What this task involves = Return exactly the span of lines in the following data that opens with the line containing "Task: Click 通知我 for Brick by Brick" and closes with the line containing "Open the transitions". Include nothing else.

[[ Data extract open ]]

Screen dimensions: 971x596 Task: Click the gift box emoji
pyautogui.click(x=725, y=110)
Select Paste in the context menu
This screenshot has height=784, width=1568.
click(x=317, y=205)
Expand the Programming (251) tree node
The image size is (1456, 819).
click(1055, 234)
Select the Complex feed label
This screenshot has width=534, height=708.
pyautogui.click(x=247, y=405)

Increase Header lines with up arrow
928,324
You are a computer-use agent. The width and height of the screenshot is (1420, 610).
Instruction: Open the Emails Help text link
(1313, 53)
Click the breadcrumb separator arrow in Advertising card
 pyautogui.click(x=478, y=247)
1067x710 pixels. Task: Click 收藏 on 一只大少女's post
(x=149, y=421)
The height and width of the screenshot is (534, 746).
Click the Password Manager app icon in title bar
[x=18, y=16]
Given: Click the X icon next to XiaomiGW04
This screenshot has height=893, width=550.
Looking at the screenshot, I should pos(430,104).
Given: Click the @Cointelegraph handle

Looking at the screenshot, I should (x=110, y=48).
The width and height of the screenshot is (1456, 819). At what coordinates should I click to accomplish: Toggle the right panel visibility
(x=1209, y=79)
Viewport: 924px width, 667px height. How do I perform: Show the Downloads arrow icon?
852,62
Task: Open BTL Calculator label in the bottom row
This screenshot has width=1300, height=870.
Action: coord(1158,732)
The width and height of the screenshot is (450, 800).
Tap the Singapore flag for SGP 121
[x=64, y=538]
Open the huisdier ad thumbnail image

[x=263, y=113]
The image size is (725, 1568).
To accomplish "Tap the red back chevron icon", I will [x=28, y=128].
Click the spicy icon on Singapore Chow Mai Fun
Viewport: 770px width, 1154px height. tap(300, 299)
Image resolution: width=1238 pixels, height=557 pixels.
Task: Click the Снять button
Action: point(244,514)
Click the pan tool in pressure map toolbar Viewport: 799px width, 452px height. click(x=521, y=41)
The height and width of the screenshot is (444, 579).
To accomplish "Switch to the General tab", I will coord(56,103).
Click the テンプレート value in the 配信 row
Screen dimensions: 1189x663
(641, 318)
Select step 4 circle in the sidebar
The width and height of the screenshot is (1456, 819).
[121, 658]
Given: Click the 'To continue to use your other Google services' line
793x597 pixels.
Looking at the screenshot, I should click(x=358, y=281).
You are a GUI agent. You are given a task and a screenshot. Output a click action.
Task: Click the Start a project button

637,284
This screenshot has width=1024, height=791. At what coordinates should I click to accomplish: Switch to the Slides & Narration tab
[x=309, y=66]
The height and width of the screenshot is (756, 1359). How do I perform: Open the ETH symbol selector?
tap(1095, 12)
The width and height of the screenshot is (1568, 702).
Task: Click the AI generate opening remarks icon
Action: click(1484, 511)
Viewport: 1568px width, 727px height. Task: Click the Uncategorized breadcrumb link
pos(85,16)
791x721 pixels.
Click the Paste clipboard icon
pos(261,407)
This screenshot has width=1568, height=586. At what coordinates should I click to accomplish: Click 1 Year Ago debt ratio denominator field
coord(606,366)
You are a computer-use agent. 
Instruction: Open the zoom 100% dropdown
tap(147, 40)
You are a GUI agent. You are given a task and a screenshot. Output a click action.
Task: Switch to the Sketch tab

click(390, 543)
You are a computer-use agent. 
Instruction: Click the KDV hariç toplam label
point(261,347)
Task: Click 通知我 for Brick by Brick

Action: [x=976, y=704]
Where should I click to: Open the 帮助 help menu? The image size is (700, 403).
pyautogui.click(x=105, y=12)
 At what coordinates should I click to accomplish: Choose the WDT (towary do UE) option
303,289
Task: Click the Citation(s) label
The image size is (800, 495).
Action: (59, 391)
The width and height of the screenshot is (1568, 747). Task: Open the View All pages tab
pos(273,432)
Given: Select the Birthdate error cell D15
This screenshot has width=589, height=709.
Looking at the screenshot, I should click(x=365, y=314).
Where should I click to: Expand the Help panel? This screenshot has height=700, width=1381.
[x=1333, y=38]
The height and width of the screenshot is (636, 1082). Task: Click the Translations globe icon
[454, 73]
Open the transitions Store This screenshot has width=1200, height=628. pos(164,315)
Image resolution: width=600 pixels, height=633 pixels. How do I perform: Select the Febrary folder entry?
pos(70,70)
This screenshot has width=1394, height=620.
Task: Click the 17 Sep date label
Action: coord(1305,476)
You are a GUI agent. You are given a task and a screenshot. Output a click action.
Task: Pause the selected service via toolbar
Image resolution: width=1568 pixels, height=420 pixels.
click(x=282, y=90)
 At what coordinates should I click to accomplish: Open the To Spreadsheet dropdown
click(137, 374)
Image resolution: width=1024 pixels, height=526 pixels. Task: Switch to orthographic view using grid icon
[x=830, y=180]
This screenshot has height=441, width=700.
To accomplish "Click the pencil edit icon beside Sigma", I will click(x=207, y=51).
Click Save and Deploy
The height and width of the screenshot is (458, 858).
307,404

[[ Data extract closed ]]

Your response =
Task: Click 通知我 for Brick by Brick

Action: [x=976, y=704]
Where should I click to: Open the 帮助 help menu? The image size is (700, 403).
pyautogui.click(x=105, y=12)
 At what coordinates should I click to accomplish: Choose the WDT (towary do UE) option
303,289
Task: Click the Citation(s) label
The image size is (800, 495).
Action: (59, 391)
The width and height of the screenshot is (1568, 747). Task: Open the View All pages tab
pos(273,432)
Given: Select the Birthdate error cell D15
This screenshot has width=589, height=709.
Looking at the screenshot, I should click(x=365, y=314).
Where should I click to: Expand the Help panel? This screenshot has height=700, width=1381.
[x=1333, y=38]
The height and width of the screenshot is (636, 1082). Task: Click the Translations globe icon
[454, 73]
Open the transitions Store This screenshot has width=1200, height=628. pos(164,315)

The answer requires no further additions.